__What needs to be done__: Rewrite everything from the line containing "Task: Expand the Select tool dropdown arrow" down to the line containing "Action: (662, 436)", swapping "Task" for "Instruction" and keeping the rest unchanged. Omit the pictures from your answer.

Stored data entries:

⁂

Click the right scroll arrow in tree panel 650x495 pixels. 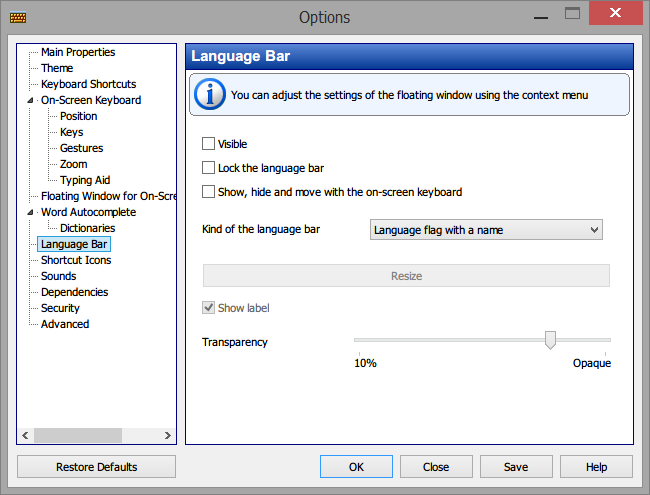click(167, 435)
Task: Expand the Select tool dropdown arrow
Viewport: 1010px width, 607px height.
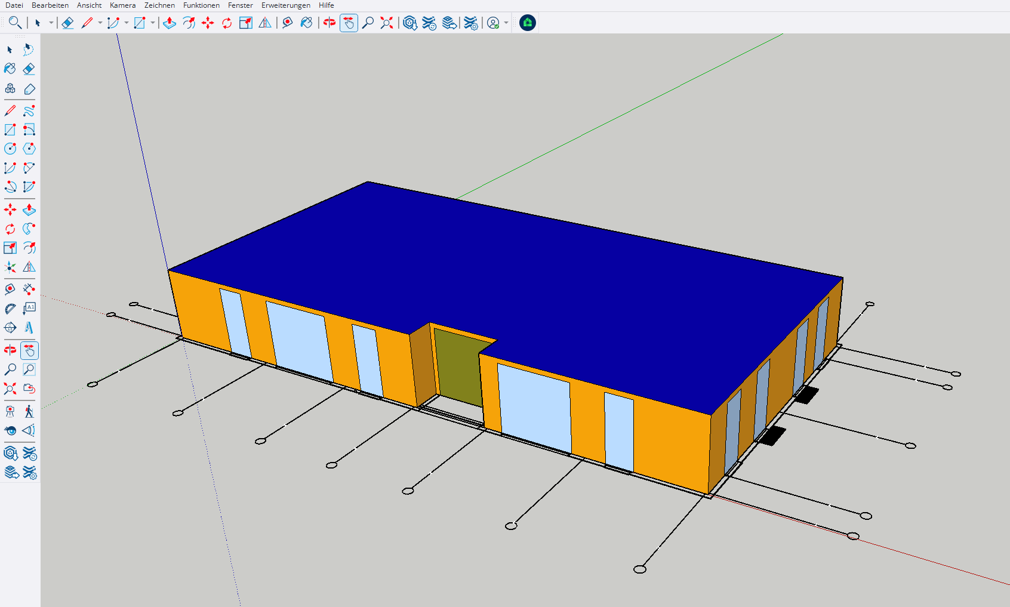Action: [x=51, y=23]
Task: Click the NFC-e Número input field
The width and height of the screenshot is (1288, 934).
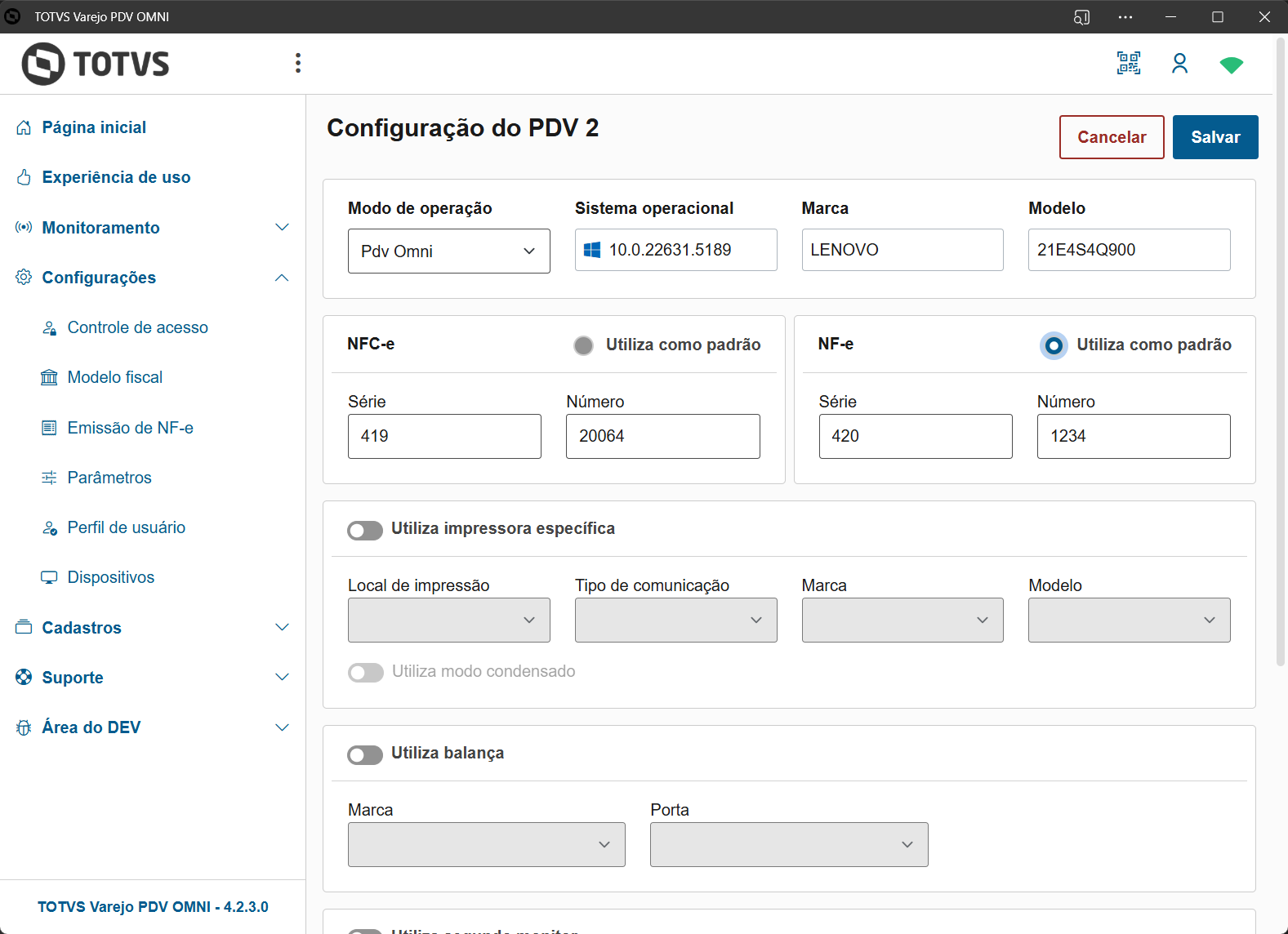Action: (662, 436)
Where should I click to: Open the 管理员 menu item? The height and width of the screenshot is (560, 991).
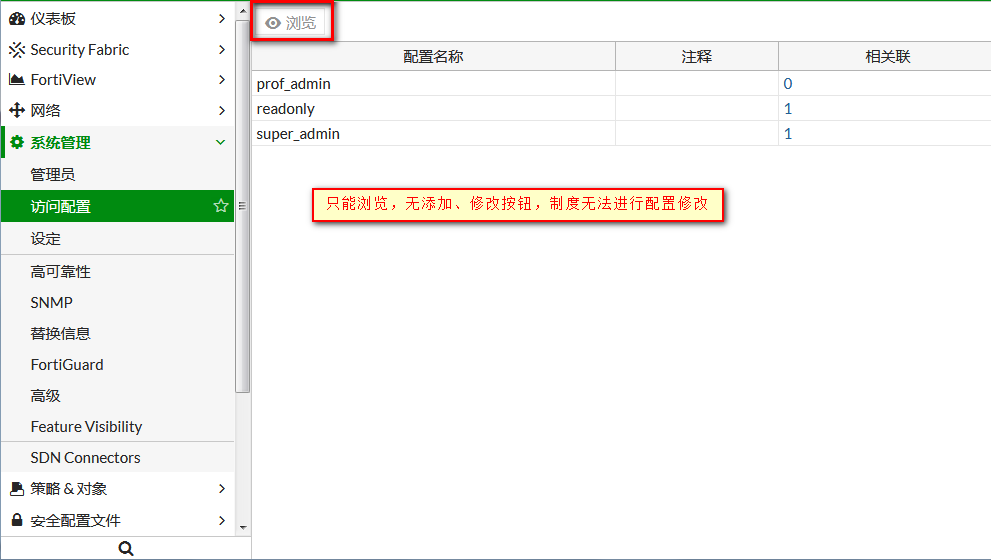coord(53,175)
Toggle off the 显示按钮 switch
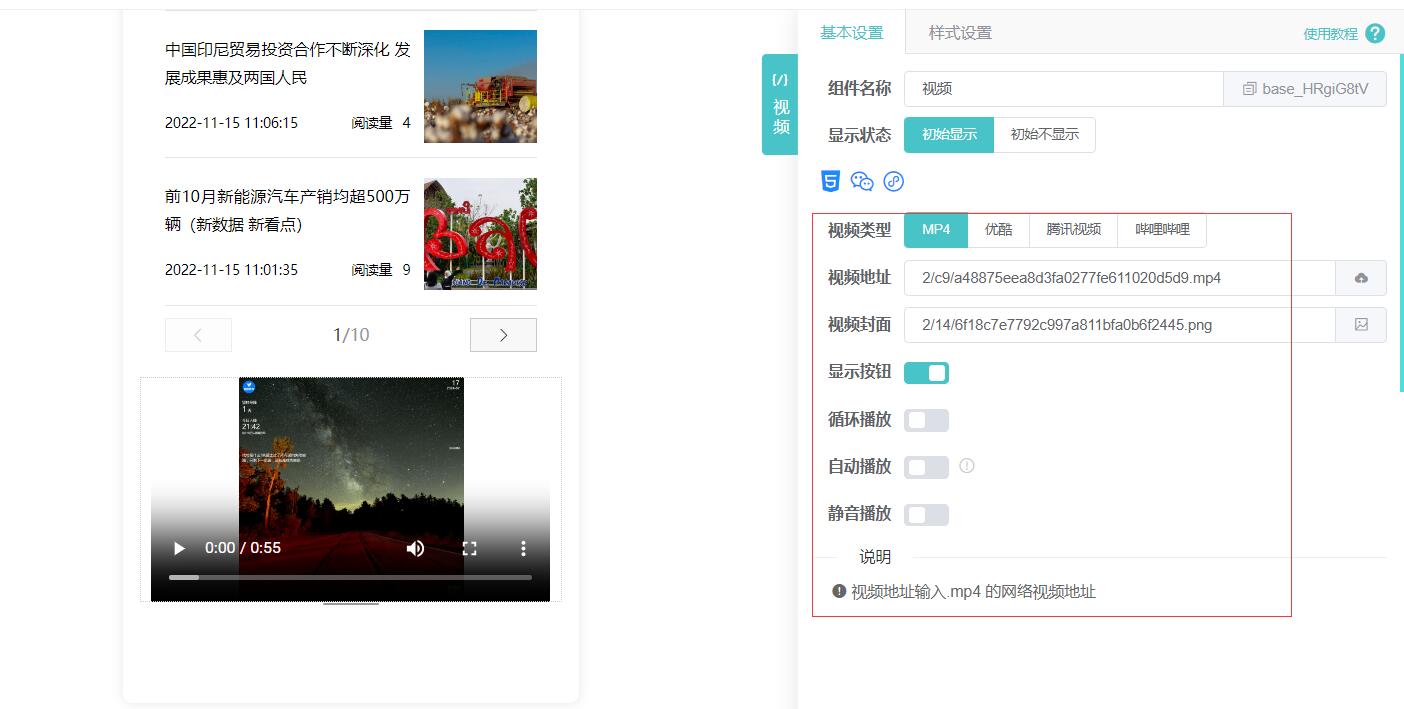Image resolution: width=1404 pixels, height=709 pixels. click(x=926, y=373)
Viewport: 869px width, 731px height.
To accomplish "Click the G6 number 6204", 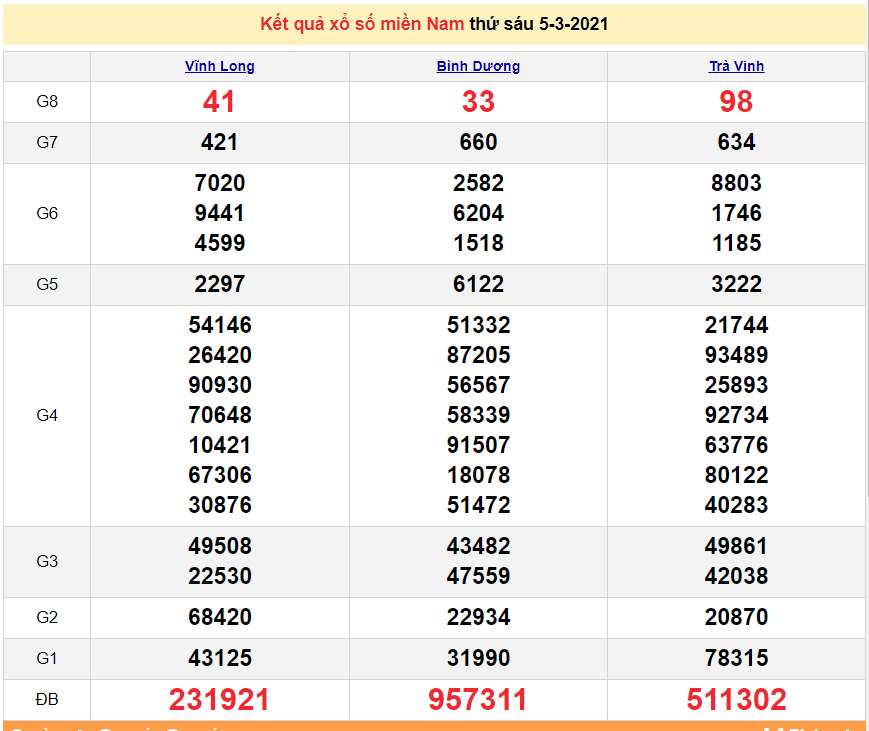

⁂

__Task response__:
Instruction: Expand the Select tool dropdown arrow
Viewport: 1010px width, 607px height.
Action: [x=51, y=23]
Instruction: Click the NFC-e Número input field
The width and height of the screenshot is (1288, 934).
Action: (662, 436)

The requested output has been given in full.